The United Nations mission in Sudan said today that three employees of the World Food Program (WFP) were killed on Saturday during clashes that broke out in North Darfur, amid fighting between the army and the powerful paramilitary group Rapid Support Forces. (FAR).
”Three World Food Program (WFP) employees were killed in clashes that broke out in Kabkabiya, North Darfur, on April 15 while on duty”the UN mission said in a statement.
The representative of the mission in Sudan, Volker Perthes, He “strongly condemned the attacks against United Nations personnel”conveyed his condolences to the families of the victims and expressed his “extreme concern” over the “reports of projectiles hitting UN facilities” during the fighting.
However, he did not specify how the WFP workers died, an organization that was the target of sporadic attacks by armed groups even before the rebellion broke out.
Perthes also denounced that there is “reports” of “looting of UN facilities and other humanitarian facilities in various locations in Darfur,” calling it “recurring acts of violence” that “disrupt the delivery of life-saving assistance and must stop”.
“The safety of staff and contractors is paramount, and when incidents like this occur, it is the women, men and children who desperately need assistance who suffer the most,” said the representative, calling on the warring parties to “respect its international obligations”, as well as guaranteeing the security of UN personnel and facilities.
“I reiterate: civilians and humanitarian aid workers are not a target,” he said.
According to the United Nations, around 16 million people, that is to say a third of the population of Sudan, depend on humanitarian assistance.
Clashes between the Army and the FAR broke out on Saturday morning and, according to Sudan’s Central Medical Committee, have so far left more than 50 civilians dead and nearly 600 injured throughout the country.
The association warned that these figures were recorded within hospitals and health centers, so they could rise considerably as there are victims affected in isolated regions of Sudan to which the Medical Committee does not have access.
World Food Program
WFP has decided to temporarily suspend its operations in Sudan following the deaths of its employees, Cindy McCain, the agency’s Executive Director, said today.
”As we review the evolving security situation, we are forced to temporarily halt all operations in Sudan”, he said in a statement.
McCain was “shocked and heartbroken by the tragic death of three WFP employees on Saturday April 15 in violence in Kabkabiya, Northern Darfur, while doing their life-saving work on the front lines of the global hunger crisis,” in an incident in which two other workers were injured.
“We have informed the families of these dedicated team members and stand in solidarity with them and our entire WFP family at this time of disaster,” he added.
McCain demanded “immediate measures to guarantee the safety of those who remain”, insisting that “any loss of life in humanitarian service is unacceptable and I demand, humanitarian workers are neutral and should never be targeted.

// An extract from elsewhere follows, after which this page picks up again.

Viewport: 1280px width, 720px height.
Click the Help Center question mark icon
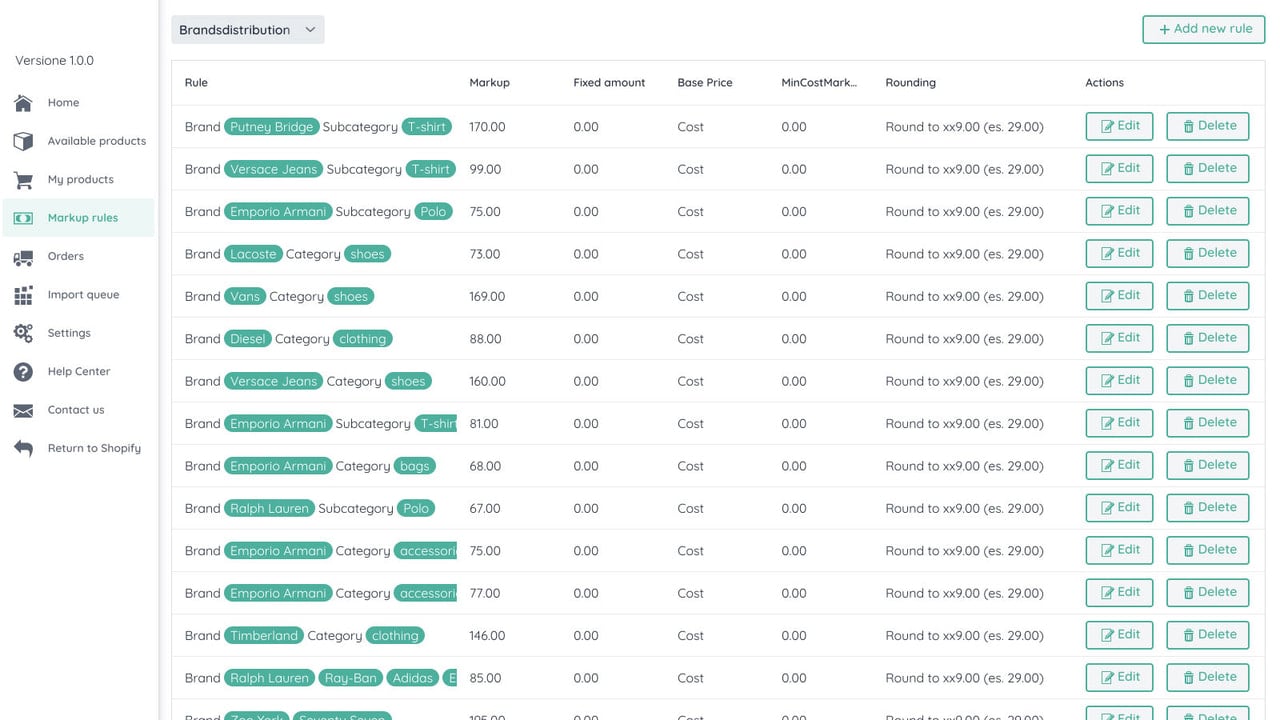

The threats to our teams make it impossible to operate safely and effectively in the country and carry out the critical work of WFP.”
The clashes broke out this Saturday, when, after weeks of tension, the FAR accused the Sudanese Army of launching an action against one of its bases in Khartoum, while the Armed Forces assured that they carried it out in response to an attack that the FAR had carried out. previously held in the Sudanese capital.
”In a separate incident, a United Nations Humanitarian Air Service (UNHAS) plane, managed by WFP, was also extensively damaged at Khartoum International Airport during an exchange of fire on 15 April, severely affecting WFP’s ability to move humanitarian workers and aid within the country”McCain added in the note.
WFP “is committed to helping the Sudanese people who are facing severe food insecurity, but we cannot carry out our life-saving work without ensuring the safety of our teams and partners,” he said.
And he urged “all parties must reach an agreement that guarantees the safety of humanitarian workers on the ground and allows them to continue providing life-saving humanitarian aid to the people of Sudan. They remain our top priority.”